TASK DETAILS: Can you render every line of the records below as a JSON list of strings, one string per line, with blank lines dropped and the pictures left out?

MATERIAL PROVIDED:

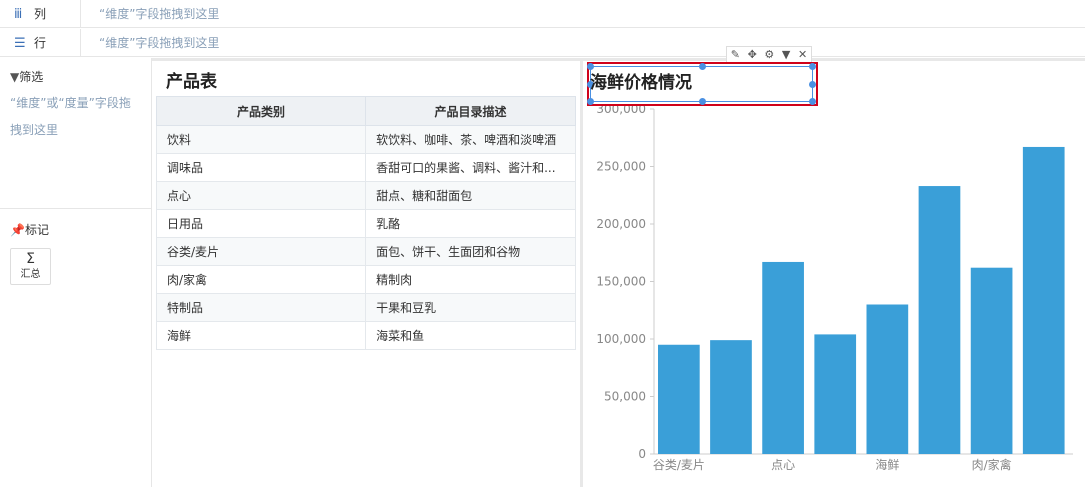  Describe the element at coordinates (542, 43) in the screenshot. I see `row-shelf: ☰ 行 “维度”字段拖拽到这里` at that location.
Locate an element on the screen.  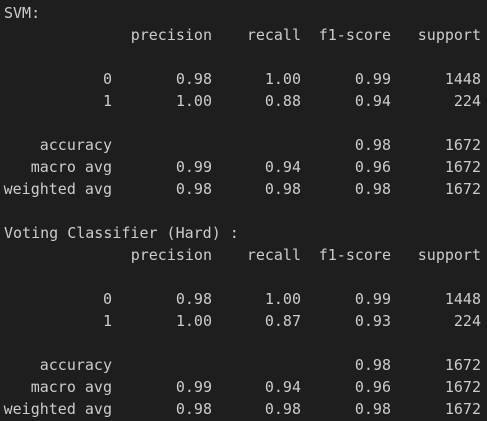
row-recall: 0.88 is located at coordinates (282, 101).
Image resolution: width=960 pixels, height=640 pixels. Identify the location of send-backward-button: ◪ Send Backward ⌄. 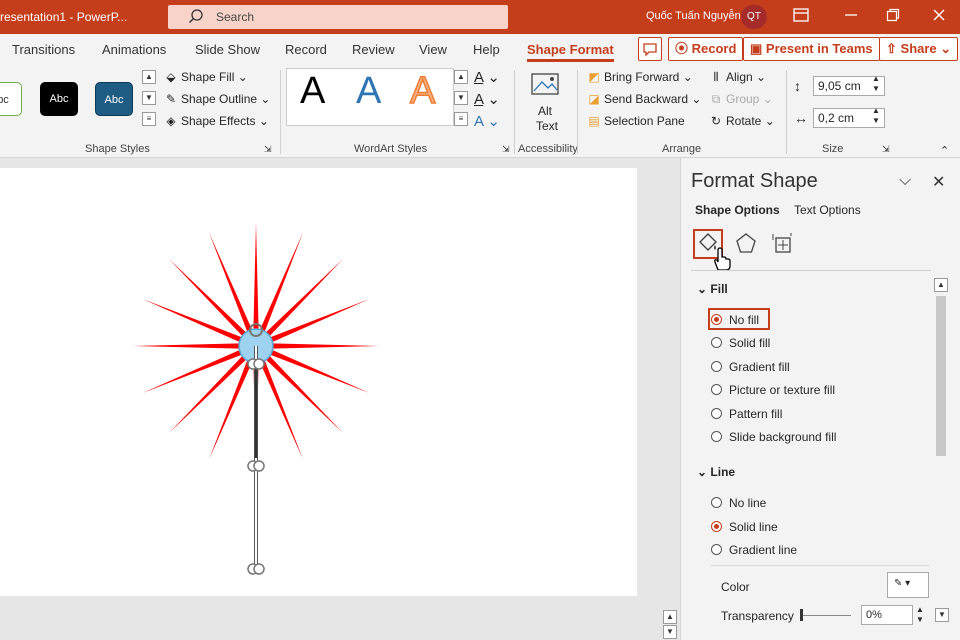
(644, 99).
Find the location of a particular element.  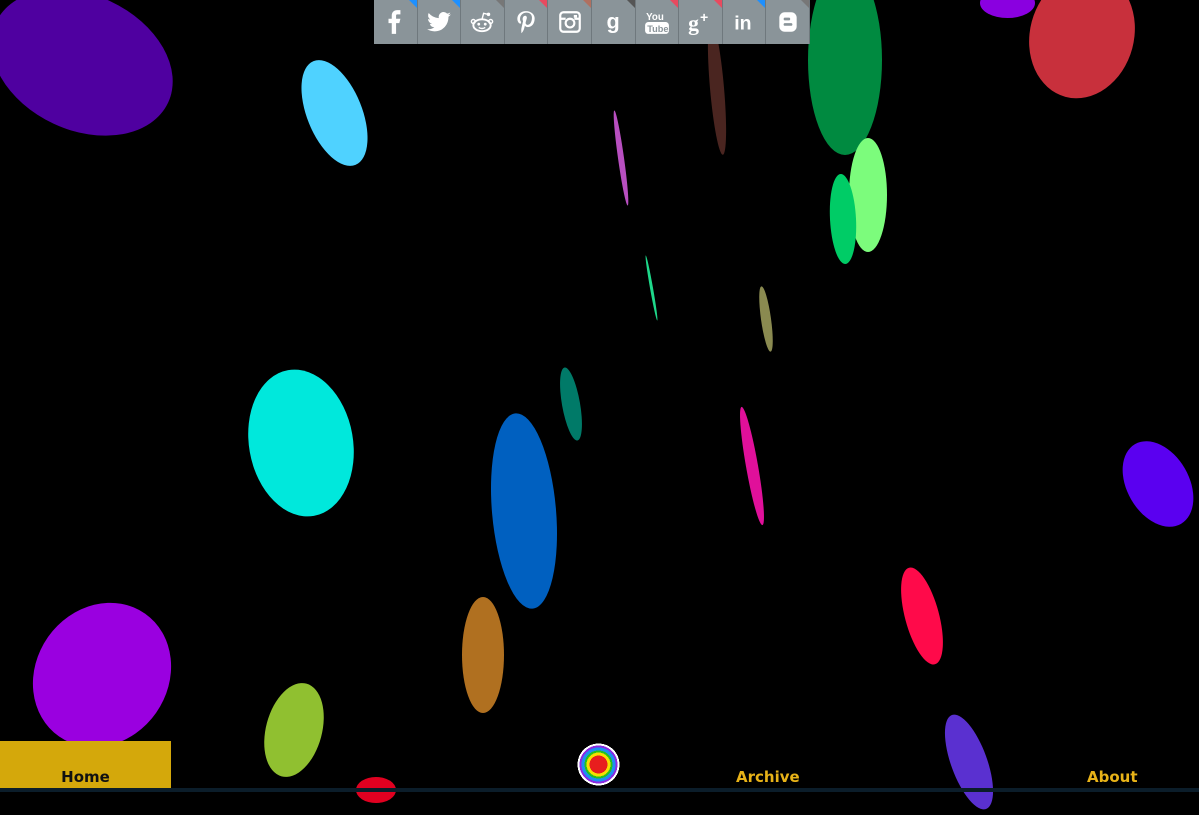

EXERCISE ANSWER:
[
  "  Describe the element at coordinates (542, 43) in the screenshot. I see `row-shelf: ☰ 行 “维度”字段拖拽到这里` at that location.",
  "Locate an element on the screen.  ",
  "row-recall: 0.88 is located at coordinates (282, 101).",
  "Image resolution: width=960 pixels, height=640 pixels. Identify the location of send-backward-button: ◪ Send Backward ⌄. ",
  "(644, 99).",
  "Find the location of a particular element.  "
]